Eu continuo voltando a Dusk, e tenho dificuldade genuína de me importar com o número de TPS.

O verdadeiro gargalo não é velocidade. Se você já assistiu uma negociação de segurança ser liquidada nas finanças tradicionais, sabe que o atraso não é latência de banco de dados. É o oficial de conformidade verificando manualmente a credenciação contra um PDF, conferindo períodos de bloqueio e aprovando cada transferência. Isso leva minutos. Às vezes horas. Muitas vezes dias.

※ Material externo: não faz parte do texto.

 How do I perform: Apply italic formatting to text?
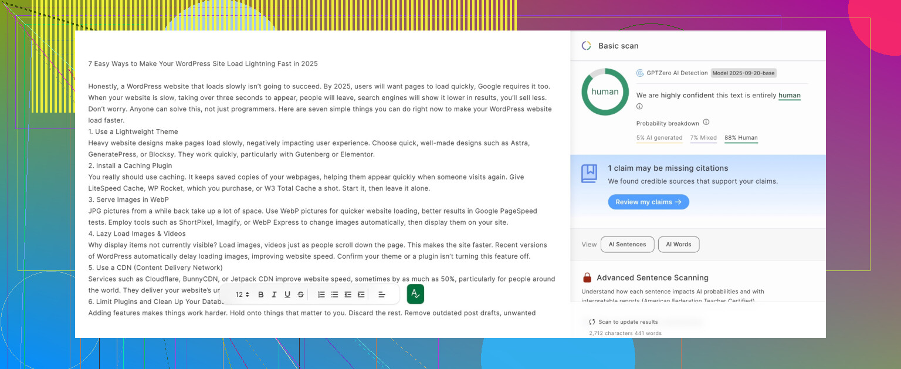tap(274, 294)
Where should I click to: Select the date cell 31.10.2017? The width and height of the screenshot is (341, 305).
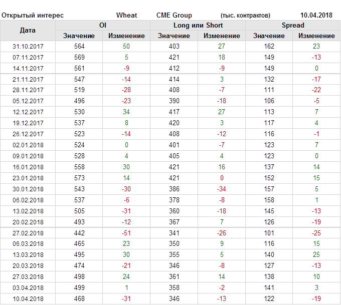[28, 46]
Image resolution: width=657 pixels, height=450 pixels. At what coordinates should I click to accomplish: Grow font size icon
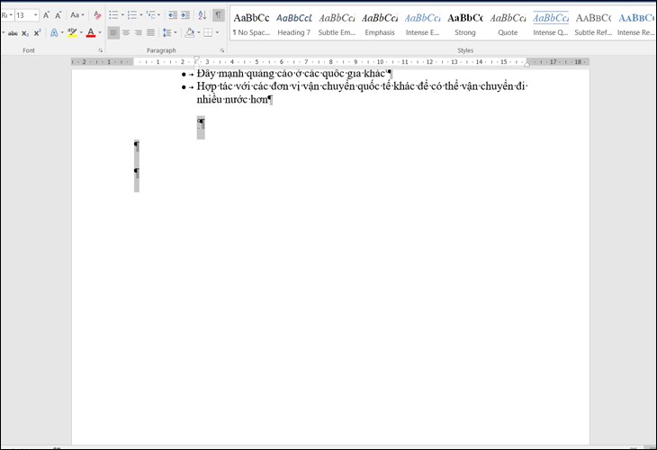click(47, 15)
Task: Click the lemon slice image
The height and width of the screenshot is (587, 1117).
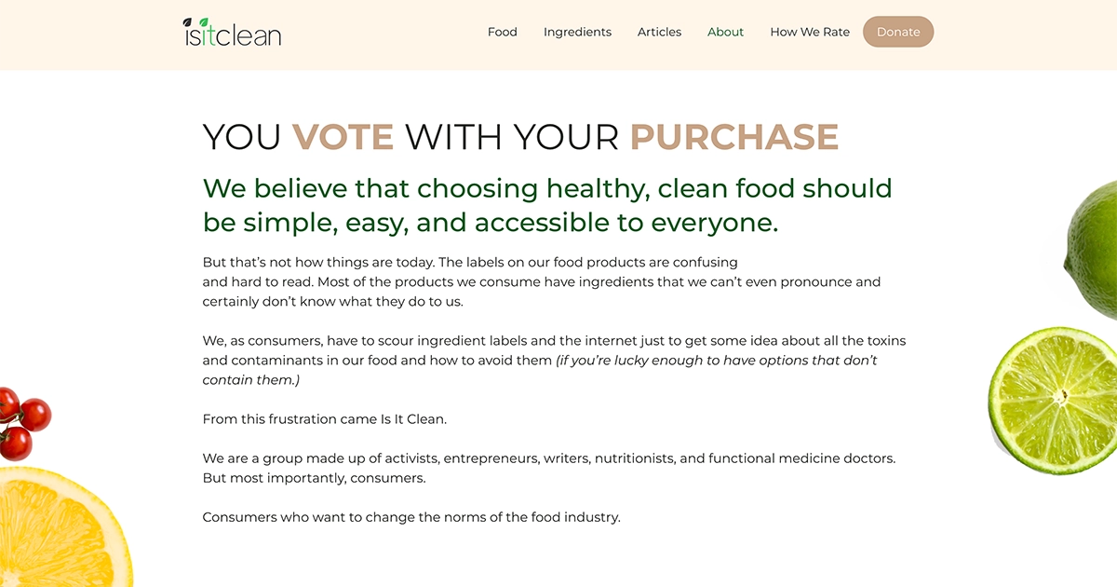Action: (58, 533)
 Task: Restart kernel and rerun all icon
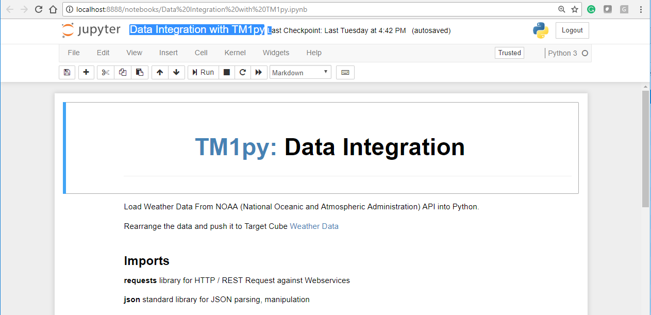(x=259, y=73)
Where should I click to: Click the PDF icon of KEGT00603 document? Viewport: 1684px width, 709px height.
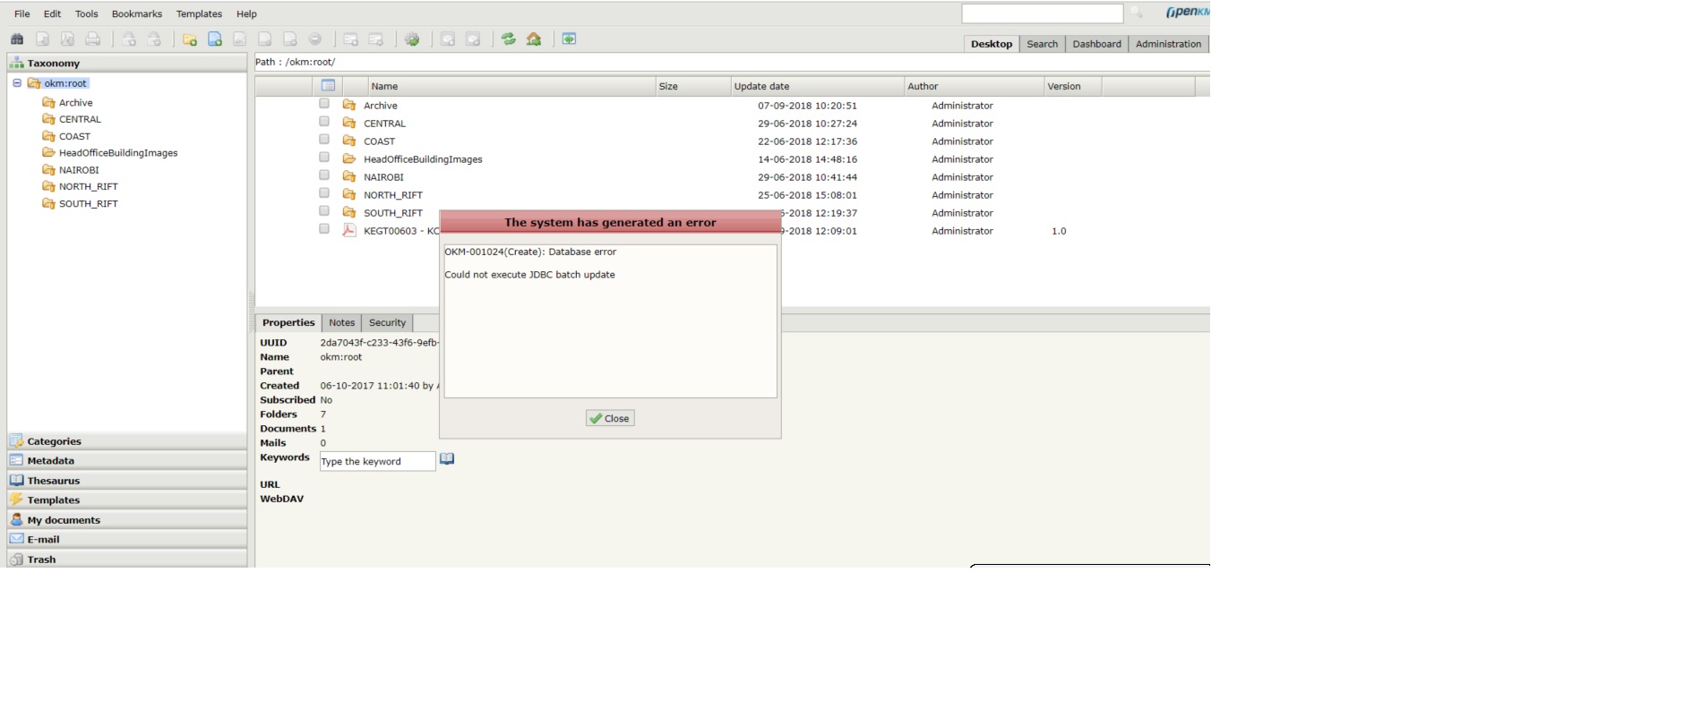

A XSC leva a conformidade para dentro do circuito. O padrão não adiciona apenas privacidade — ele incorpora as regras regulatórias ao próprio ativo. O protocolo rejeita transferências inválidas de forma nativa. Sem processos judiciais. Sem discussões sobre credenciação. A transação simplesmente não acontece. Isso desloca todo o modelo de responsabilidade das pessoas e para a criptografia.

Medimos o que é fácil, não o que importa. TPS é um número. Latência é um número. Mas confiança em conformidade automatizada? Isso é nebuloso e difícil de comparar. Ainda assim, é exatamente isso que determina se uma instituição regulada realmente vai usar a cadeia.

Aqui é onde eu fico inquieto. Um padrão técnico é inútil se o sistema legal não reconhecer a prova criptográfica como suficiente. A Dusk pode construir a estrutura mais elegante, mas até um grande emissor usá-la e um regulador dizer "funciona", isso é apenas teórico.

Há dois sinais que eu realmente estou observando. Primeiro, se escritórios de advocacia estão dispostos a opinar sobre a XSC — isso é adoção de verdade, não contagem de nós. Segundo, a taxa de rejeição. De forma contraintuitiva, um número alto de transferências falhas é um bom sinal. Significa que o sistema identifica o que as pessoas teriam de lidar manualmente.

Talvez a métrica real não seja transações por segundo. É conformidade economizada em segundos por transação.